*Do this*.
Reproduce the lines below, substituting "How can I do" for every occurrence of "How do I perform" and leaving everything else unchanged.

*Record set*.
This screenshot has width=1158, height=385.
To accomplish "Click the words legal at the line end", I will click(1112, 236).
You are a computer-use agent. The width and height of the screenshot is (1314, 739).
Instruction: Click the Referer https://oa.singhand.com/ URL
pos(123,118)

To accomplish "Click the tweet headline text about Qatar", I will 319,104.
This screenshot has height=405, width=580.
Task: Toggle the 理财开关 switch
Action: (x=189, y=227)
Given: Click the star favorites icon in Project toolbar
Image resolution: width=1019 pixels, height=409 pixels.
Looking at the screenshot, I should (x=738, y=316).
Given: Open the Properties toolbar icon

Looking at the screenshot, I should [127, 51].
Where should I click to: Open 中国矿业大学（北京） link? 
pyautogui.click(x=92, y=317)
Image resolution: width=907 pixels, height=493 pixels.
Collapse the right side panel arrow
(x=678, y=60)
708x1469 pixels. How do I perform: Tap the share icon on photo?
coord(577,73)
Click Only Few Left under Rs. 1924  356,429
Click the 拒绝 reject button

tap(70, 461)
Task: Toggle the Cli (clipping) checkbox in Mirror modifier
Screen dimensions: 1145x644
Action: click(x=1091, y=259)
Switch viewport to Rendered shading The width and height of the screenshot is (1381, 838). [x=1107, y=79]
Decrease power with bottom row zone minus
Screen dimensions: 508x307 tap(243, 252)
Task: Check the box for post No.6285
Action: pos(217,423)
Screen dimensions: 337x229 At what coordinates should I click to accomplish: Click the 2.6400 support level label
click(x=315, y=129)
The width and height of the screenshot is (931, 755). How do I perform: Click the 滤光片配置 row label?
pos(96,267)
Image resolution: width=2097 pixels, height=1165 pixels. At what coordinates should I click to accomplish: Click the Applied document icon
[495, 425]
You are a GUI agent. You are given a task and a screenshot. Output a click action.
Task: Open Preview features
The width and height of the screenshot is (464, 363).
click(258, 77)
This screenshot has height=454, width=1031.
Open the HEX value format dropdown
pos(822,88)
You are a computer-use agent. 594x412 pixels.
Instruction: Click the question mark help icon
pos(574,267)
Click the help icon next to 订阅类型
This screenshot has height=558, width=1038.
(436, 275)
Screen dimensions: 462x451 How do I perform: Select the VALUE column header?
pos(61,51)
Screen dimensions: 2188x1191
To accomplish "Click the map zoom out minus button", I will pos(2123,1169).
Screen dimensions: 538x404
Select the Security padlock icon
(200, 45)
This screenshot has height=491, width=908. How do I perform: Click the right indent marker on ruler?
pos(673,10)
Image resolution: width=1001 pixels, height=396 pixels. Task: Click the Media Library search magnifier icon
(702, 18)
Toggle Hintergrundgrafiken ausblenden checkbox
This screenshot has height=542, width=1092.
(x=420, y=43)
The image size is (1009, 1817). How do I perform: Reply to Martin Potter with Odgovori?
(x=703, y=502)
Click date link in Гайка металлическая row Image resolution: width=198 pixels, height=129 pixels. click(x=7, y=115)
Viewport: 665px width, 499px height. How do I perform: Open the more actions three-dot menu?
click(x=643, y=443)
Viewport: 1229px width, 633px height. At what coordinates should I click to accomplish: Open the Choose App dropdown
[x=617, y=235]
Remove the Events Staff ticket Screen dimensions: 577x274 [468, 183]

*Exercise result*.
This screenshot has width=1158, height=385.
To accomplish "Click the words legal at the line end", I will click(1112, 236).
You are a computer-use agent. The width and height of the screenshot is (1314, 739).
Instruction: Click the Referer https://oa.singhand.com/ URL
pos(123,118)

To accomplish "Click the tweet headline text about Qatar", I will 319,104.
This screenshot has height=405, width=580.
Task: Toggle the 理财开关 switch
Action: (x=189, y=227)
Given: Click the star favorites icon in Project toolbar
Image resolution: width=1019 pixels, height=409 pixels.
Looking at the screenshot, I should (x=738, y=316).
Given: Open the Properties toolbar icon

Looking at the screenshot, I should [127, 51].
Where should I click to: Open 中国矿业大学（北京） link? 
pyautogui.click(x=92, y=317)
Image resolution: width=907 pixels, height=493 pixels.
Collapse the right side panel arrow
(x=678, y=60)
708x1469 pixels. How can I do: Tap the share icon on photo?
coord(577,73)
Click Only Few Left under Rs. 1924  356,429
Click the 拒绝 reject button

tap(70, 461)
Task: Toggle the Cli (clipping) checkbox in Mirror modifier
Screen dimensions: 1145x644
Action: click(x=1091, y=259)
Switch viewport to Rendered shading The width and height of the screenshot is (1381, 838). [x=1107, y=79]
Decrease power with bottom row zone minus
Screen dimensions: 508x307 tap(243, 252)
Task: Check the box for post No.6285
Action: pos(217,423)
Screen dimensions: 337x229 At what coordinates should I click to accomplish: Click the 2.6400 support level label
click(x=315, y=129)
The width and height of the screenshot is (931, 755). How can I do: Click the 滤光片配置 row label?
pos(96,267)
Image resolution: width=2097 pixels, height=1165 pixels. At what coordinates should I click to accomplish: Click the Applied document icon
[495, 425]
You are a GUI agent. You are given a task and a screenshot. Output a click action.
Task: Open Preview features
The width and height of the screenshot is (464, 363).
click(258, 77)
This screenshot has height=454, width=1031.
Open the HEX value format dropdown
pos(822,88)
You are a computer-use agent. 594x412 pixels.
Instruction: Click the question mark help icon
pos(574,267)
Click the help icon next to 订阅类型
This screenshot has height=558, width=1038.
(436, 275)
Screen dimensions: 462x451 How can I do: Select the VALUE column header?
pos(61,51)
Screen dimensions: 2188x1191
To accomplish "Click the map zoom out minus button", I will pos(2123,1169).
Screen dimensions: 538x404
Select the Security padlock icon
(200, 45)
This screenshot has height=491, width=908. How can I do: Click the right indent marker on ruler?
pos(673,10)
Image resolution: width=1001 pixels, height=396 pixels. Task: Click the Media Library search magnifier icon
(702, 18)
Toggle Hintergrundgrafiken ausblenden checkbox
This screenshot has height=542, width=1092.
(x=420, y=43)
The image size is (1009, 1817). How can I do: Reply to Martin Potter with Odgovori?
(x=703, y=502)
Click date link in Гайка металлическая row Image resolution: width=198 pixels, height=129 pixels. click(x=7, y=115)
Viewport: 665px width, 499px height. How can I do: Open the more actions three-dot menu?
click(x=643, y=443)
Viewport: 1229px width, 633px height. At what coordinates should I click to accomplish: Open the Choose App dropdown
[x=617, y=235]
Remove the Events Staff ticket Screen dimensions: 577x274 [468, 183]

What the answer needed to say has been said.